#### TASKS TO CARRY OUT
A - Reproduce the passage of the ascidian parasite text between "qPCR enabled the" and "hoyamushi during infection.", inclusive.
B - According to the ascidian parasite text, in which part of the tunic was the highest infection intensity recorded?

#### EXCERPT
>>>
Quantitative assessment of Azumiobodo hoyamushi distribution in the tunic of soft tunic syndrome–affected ascidian Halocynthia roretzi using real-time polymerase chain reaction
© Shin et al.; licensee BioMed Central Ltd. 2014
Received: 21 August 2014
Accepted: 13 November 2014
Published: 26 November 2014
The kinetoplastid parasite, Azumiobodo hoyamushi, is the causative agent of soft tunic syndrome (STS) in ascidians and leads to their mass mortality in Korean waters. This study was conducted to quantify A. hoyamushi density during the development of STS in the tunics of ascidians (Halocynthia roretzi) using real-time polymerase chain reaction (qPCR).
The infection intensity of A. hoyamushi, as measured by qPCR, varied depending on the part of the tunic analyzed, as well as the stage of STS development. The highest infection intensity was recorded in the tunics of the siphons. The infection intensity of A. hoyamushi in the siphons was only 2.9 cell/tunic (area, 0.25 cm2) or 106.0 cell/gram tunic (GT) in the early phase of STS, but this value increased dramatically to 16,066 cells/tunic (0.25 cm2) or 617,004 cell/GT at the time of death. The number of A. hoyamushi parasites increased gradually and their distribution spread from the siphons to the other parts of the tunics.
qPCR enabled the quantitation of A. hoyamushi and the results revealed that parasite density increased as STS progressed. In addition, our results suggested that the siphons might function as the portal of entry for A. hoyamushi during infection.
Ascidians (Halocynthia roretzi) belong to class Ascidiacea, order Pleurogona, and family Pyuridae, and have been commercially important marine invertebrates in Korea for decades . However, over the past 20 years, soft tunic syndrome (STS) has been plaguing the Gyeongnam Province area on the southern coast of Korea, which has most of the country’s ascidian farms, causing mass mortality of the ascidians. In Japan, outbreaks of ascidian STS have been reported in farms located in the Miyagi Prefecture since 2007 .
A flagellated protozoan was isolated from an ascidian affected with STS, and the flagellate was subsequently identified as Azumiobodo hoyamushi by Japanese investigators ,. Recently, our group also isolated a kinetoplastid protozoan from STS-affected ascidians cultured in the East Sea of Korea and found that the 18S rRNA sequence of the organism was highly homologous to that of the A. hoyamushi isolated in Japan, suggesting a common causative pathogen for STS in both Korea and Japan .
<<<
[Collected data]
>>>
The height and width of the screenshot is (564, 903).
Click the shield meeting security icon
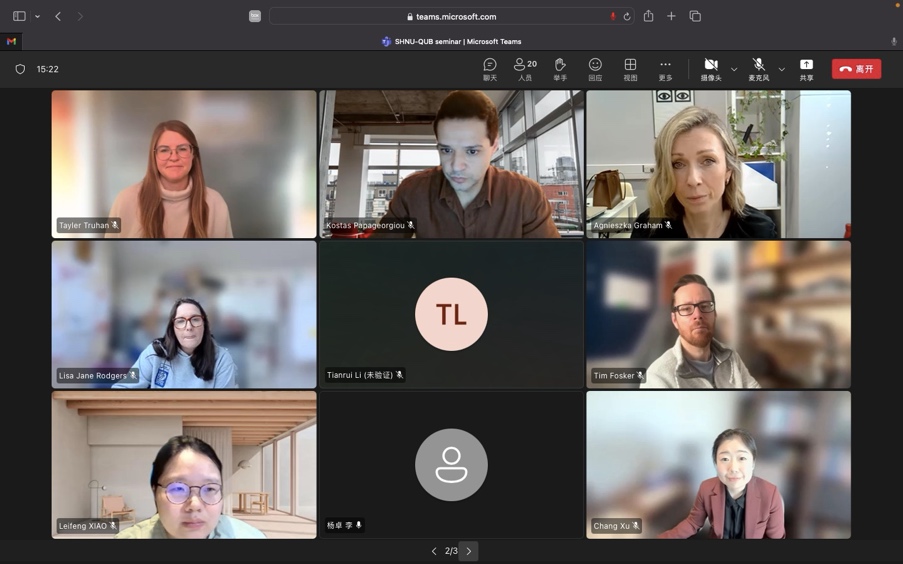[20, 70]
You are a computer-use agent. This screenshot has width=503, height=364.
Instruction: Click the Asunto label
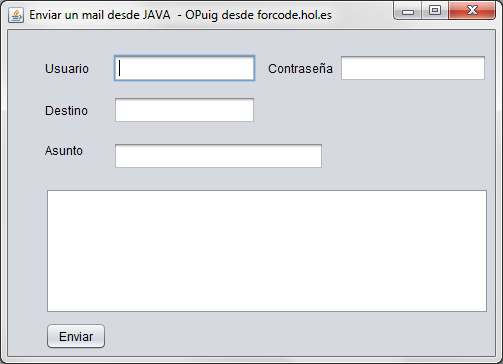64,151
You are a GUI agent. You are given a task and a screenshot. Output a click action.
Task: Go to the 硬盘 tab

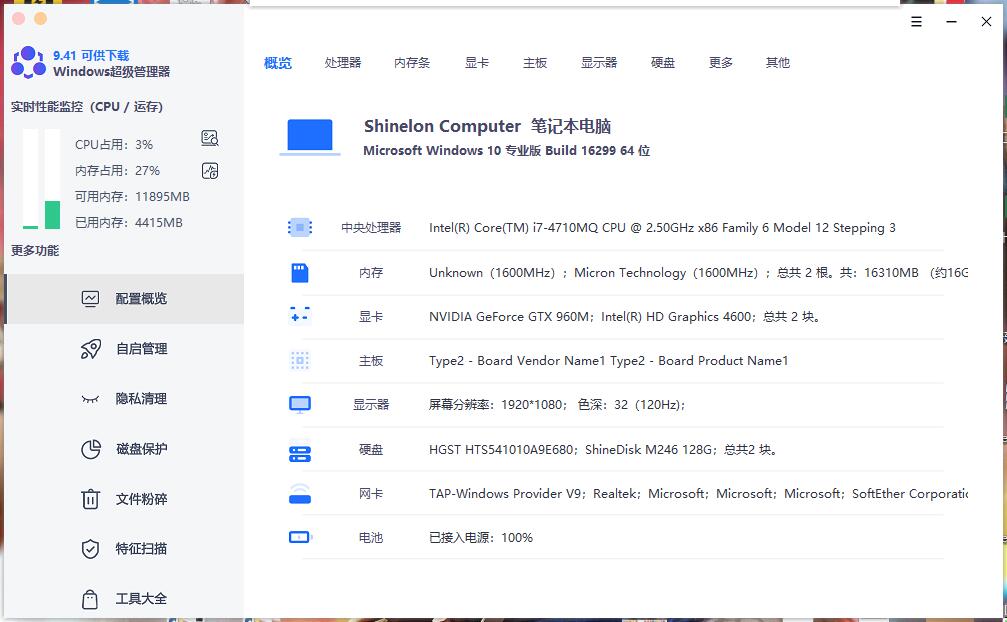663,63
<<<
#### SOLUTIONS FOR EACH TASK
A -
qPCR enabled the quantitation of A. hoyamushi and the results revealed that parasite density increased as STS progressed. In addition, our results suggested that the siphons might function as the portal of entry for A. hoyamushi during infection.

B - In the tunics of the siphons.